The broadcasting models on trees arise in many contexts such as discrete mathematics, biology, information theory, statistical physics and computer science. In this work, we consider the k-colouring model. A basic question here is whether the assignment at the root affects the distribution of the colourings at the vertices at distance h from the root. This is the so-called reconstruction problem. For the case where the underlying tree is d -ary it is well known that d/ln(d) is the reconstruction threshold. That is, for k=(1+epsilon)*d/ln(d) we have non-reconstruction while for k=(1-epsilon)*d/ln(d) we have reconstruction.

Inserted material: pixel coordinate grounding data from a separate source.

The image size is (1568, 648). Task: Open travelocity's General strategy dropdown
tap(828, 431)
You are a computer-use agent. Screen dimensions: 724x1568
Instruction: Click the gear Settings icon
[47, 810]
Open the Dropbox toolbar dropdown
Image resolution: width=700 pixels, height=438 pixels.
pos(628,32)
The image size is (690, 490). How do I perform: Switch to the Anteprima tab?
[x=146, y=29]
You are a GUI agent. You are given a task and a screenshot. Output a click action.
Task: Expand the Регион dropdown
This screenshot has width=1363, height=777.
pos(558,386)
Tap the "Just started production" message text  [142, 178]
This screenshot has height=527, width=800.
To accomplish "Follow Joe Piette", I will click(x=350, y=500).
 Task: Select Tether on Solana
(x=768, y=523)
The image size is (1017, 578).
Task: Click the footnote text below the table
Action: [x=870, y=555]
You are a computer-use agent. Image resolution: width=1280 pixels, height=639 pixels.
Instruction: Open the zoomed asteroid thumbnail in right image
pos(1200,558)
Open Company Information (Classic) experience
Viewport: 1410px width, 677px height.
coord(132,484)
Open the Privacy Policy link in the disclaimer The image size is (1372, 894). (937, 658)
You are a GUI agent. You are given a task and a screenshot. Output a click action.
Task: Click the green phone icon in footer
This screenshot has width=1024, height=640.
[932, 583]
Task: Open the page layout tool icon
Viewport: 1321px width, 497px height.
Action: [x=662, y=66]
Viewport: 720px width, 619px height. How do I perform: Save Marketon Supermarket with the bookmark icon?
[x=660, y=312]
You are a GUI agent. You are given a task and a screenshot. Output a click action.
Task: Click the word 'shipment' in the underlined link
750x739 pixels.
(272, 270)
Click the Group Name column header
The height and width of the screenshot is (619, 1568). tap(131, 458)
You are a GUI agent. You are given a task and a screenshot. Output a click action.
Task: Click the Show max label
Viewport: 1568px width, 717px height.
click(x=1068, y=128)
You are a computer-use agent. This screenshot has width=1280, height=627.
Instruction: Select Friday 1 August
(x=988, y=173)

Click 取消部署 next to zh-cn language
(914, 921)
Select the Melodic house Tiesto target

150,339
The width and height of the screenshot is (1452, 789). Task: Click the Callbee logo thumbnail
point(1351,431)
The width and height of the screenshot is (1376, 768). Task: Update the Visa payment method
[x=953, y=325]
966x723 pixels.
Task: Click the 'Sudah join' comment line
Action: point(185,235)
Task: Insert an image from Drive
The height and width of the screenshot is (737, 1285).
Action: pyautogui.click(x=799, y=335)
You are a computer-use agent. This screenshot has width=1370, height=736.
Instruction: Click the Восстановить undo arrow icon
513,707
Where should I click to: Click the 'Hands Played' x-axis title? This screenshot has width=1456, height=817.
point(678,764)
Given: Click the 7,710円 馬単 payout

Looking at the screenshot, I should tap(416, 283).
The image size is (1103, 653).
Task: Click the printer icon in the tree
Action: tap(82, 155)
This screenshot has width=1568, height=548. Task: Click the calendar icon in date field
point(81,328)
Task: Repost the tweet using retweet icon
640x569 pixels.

Here, we consider the largely unstudied case where the underlying tree is chosen according to a predefined distribution. In particular, we consider the well-known Galton-Watson trees. The corresponding model arises naturally in many contexts such as

the theory of spin-glasses and its applications on random Constraint Satisfaction Problems (rCSP). The study on rCSP focuses on Galton-Watson trees with offspring distribution B(n,d/n), i.e. the binomial with parameters n and d/n, where d is fixed. Here we consider a broader version of the problem, as we assume general offspring distribution which includes B(n,d/n) as a special case.

Our approach relates the corresponding bounds for (non)reconstruction to certain concentration properties of the offspring distribution. This allows to derive reconstruction thresholds for a very wide family of offspring distributions, which includes B(n,d/n). A very interesting corollary is that for distributions with expected offspring d, we get reconstruction threshold d/ln(d) under weaker concentration conditions than what we have in B(n,d/n).

Furthermore, our reconstruction threshold for the random colorings of Galton-Watson with offspring B(n,d/n), implies the reconstruction threshold for the random colourings of G(n,d/n).